Development of mHealth Application for Pregnancy Care and Triage

Development of mHealth Application for Pregnancy Care and Triage

Ravindra Gaikawad (B. E. Comp) Department of Computer Engineering

Jaihind College of Engineering Pune, Maharashtra, India

Neha Lonkar (B. E. Comp) Department of Computer Engineering

Jaihind College of Engineering Pune, Maharashtra, India

Prashant Said (B. E. Comp) Department of Computer Engineering

Jaihind College of Engineering Pune, Maharashtra, India

Abstract The Development Of mobile application for diagnosis and treatment of the pregnant women suffering from many general and serious health problems is described. This application is being developed focusing on the health problems occurring in the low and middle income countries, where the health facilities are not well developed and easily available. The patient or the pregnant woman who will use this application is able to predict the disease. The clinical data will be collected from the patient and the disease is prediction is done on the basis of her primary information as well as the symptoms entered by her. The unique feature of this application is that the patient is monitored remotely by her prescribed doctor. She can generate her own health report. The application will enable the patient to send the health report to doctor and he can use this data to diagnose the patient.

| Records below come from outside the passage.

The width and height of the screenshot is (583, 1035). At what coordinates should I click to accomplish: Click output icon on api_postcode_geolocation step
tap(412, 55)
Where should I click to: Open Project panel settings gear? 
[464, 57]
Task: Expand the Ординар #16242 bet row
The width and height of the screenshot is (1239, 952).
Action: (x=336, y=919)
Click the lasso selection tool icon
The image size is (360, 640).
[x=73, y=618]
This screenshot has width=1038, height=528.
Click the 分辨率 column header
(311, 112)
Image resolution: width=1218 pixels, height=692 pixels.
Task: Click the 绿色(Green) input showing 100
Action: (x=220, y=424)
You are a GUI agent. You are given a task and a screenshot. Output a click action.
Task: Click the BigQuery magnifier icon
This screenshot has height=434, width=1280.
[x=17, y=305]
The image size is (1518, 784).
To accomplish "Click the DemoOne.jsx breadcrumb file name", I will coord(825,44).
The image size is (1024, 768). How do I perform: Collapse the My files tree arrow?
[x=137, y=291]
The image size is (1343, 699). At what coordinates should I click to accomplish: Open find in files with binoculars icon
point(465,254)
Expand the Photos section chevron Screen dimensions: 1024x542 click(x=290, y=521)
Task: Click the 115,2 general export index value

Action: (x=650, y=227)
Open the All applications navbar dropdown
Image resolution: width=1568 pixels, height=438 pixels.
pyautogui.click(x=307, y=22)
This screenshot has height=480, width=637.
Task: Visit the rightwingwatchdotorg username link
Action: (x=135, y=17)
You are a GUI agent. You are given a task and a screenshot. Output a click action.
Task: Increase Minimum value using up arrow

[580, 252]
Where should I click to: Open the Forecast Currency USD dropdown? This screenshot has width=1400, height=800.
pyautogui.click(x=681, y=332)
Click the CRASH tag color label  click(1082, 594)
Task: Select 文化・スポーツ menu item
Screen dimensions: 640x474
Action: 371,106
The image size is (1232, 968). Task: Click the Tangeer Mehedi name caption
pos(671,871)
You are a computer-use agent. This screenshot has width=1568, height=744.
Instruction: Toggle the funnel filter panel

Keywords: Blowfish, cryptanalysis, mHealth, pre-eclampsia, remote monitoring, risk score, smartphone, triage.

1. INTRODUCTION

   In the todays ever growing world, the people are running to catch current scenarios as well as each and every aspect they are required. But in all this daily work they are losing their physical and mental health .So they require health services but these services are based on the working procedure. The most important and essential services are differentiated on the basis of type patient. E.g. woman, children, older person, etc. Because women and children are treated more specially and delicately than other type of patient. As discussed earlier, the health problems are the main issues in the low and middle income countries like India. The health services and facilities are not readily available to people. To overcome this situation in 2008 mHealth alliance was established. The main aim of that to provide the health services in low and middle income countries by using mobile technologies. According to the analyst firm Berg Insight, around 2.8 million patients worldwide were using a home monitoring service based on equipment with integrated connectivity at the end of 2012

   In the low and middle income countries the death rate is more due to delay in services, delay in triage, unavailability of medical guidance, etc as compared to the developed countries like U.S. and U.K.[1] To decrease the death rate, the healthcare providers are focusing on the pregnant women and children. Despite the large number of healthcare apps are developed, the majority has only simple functionality; however mobile apps can be used for remote monitoring providing potential for extra data collection to aid healthcare management.[1]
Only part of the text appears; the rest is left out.